Ukraine Default Risk Climbing One Year on From Maidan

Maidan Square file photo

(Bloomberg – bloomberg.com – Marton Eder – November 13, 2014) Almost one year after the Maidan Square demonstrations began in central Kiev, Ukraine’s record-high borrowing costs are showing how difficult the path toward Europe has become.

The yield on Ukraine’s dollar-denominated note due in July 2017 hit a record 17.95 percent yesterday, almost quadruple the average borrowing cost for emerging markets, before falling to 17.34 percent today. The cost to insure the nation’s debt against non-payment shows a 60 percent probability of default within five years, according to CMA.

From the ousting of former President Viktor Yanukovych in February amid protests that pushed Ukraine toward closer ties with the European Union to Russian President Vladimir Putin’s annexation of Crimea a month later and the separatist uprising in the nation’s east, bondholders have been rocked by turmoil that has deepened the country’s political and economic crises. The hryvnia weakened to a record yesterday as NATO accused Russia of sending troops and heavy weapons into Ukraine.

“The main determinant is what Putin has in mind,” Regis Chatellier, a director of emerging-markets credit strategy at Societe Generale SA, who maintains an underweight recommendation for Ukrainian assets, said by e-mail from London yesterday. “If the combat were to intensify, Ukrainian yields would definitely push higher.”

Upfront Costs

It costs $3 million upfront and $500,000 annually to insure $10 million of Ukraine’s debt for five years, according to CMA. Credit-default swaps are the highest worldwide after Venezuela, data compiled by Bloomberg show.

The hryvnia extended losses yesterday as U.S. Air Force General Philip Breedlove, NATO’s top military commander, told reporters in Bulgariathat “columns of Russian equipment,” primarily tanks, artillery and air-defense systems, were entering Ukraine along with combat troops. Russia’s Defense Ministry denied the accusations, according to state-run RIA Novosti.

“Only an outright war could push the country closer to a disorderly default, which is not my main scenario,” Lutz Roehmeyer, a money manager overseeing $1.1 billion of emerging-market debt at LBB Invest in Berlin, said by e-mail yesterday. “It is all nerve-wracking and investors will think about Russia and Ukraine worse and worse the longer this situation continues.”

Not Enough

Economists from the International Monetary Fund started a visit to Ukraine this week to review the country’s economy and progress under its $17 billion aid program to help cover the country’s bills. The nation will need more foreign loans to get by, IMF Managing Director Christine Lagarde said on Oct. 9.

The Ukraine bonds due in 2017 fell to 82.6 cents on the dollar yesterday, the lowest since they were sold in 2012, data compiled by Bloomberg show. The yield has increased 3.95 percentage points this month, the biggest since the start of the crisis.

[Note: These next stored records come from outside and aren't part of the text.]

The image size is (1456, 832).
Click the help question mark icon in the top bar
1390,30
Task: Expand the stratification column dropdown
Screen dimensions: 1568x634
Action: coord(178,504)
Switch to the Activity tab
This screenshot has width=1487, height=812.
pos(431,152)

The hryvnia rebounded today after falling to a record 15.99 per dollar yesterday. It traded 2.1 percent stronger at 15.53 by 6:31 p.m. in Kiev, trimming this year’s slide to 47 percent. That’s the biggest drop worldwide, surpassing a 29 percent depreciation in the Russian ruble, which is the second-worst performer.

Ukraine’s central bank raised its key discount rate to 14 percent effective today, the bank said in a statement on its website yesterday.

The separatists, aided by Russian backers, are amassing troops in the areas of the Donetsk and Luhansk regions they’ve seized in the past months, Ukrainian Defense Minister Stepan Poltorak told a government meeting in Kiev yesterday. German Foreign Minister Frank-Walter Steinmeier said the conflict was turning unpredictable.

“I don’t see any optimism in the bond prices, I see fear from war,” Sergey Fursa, a Kiev-based fixed-income trader at Dragon Capital, said by e-mail Nov. 10. “I can’t predict Putin’s behavior. I feel that he doesn’t need any war in the short term, but we did not expect the Crimea annexation either.”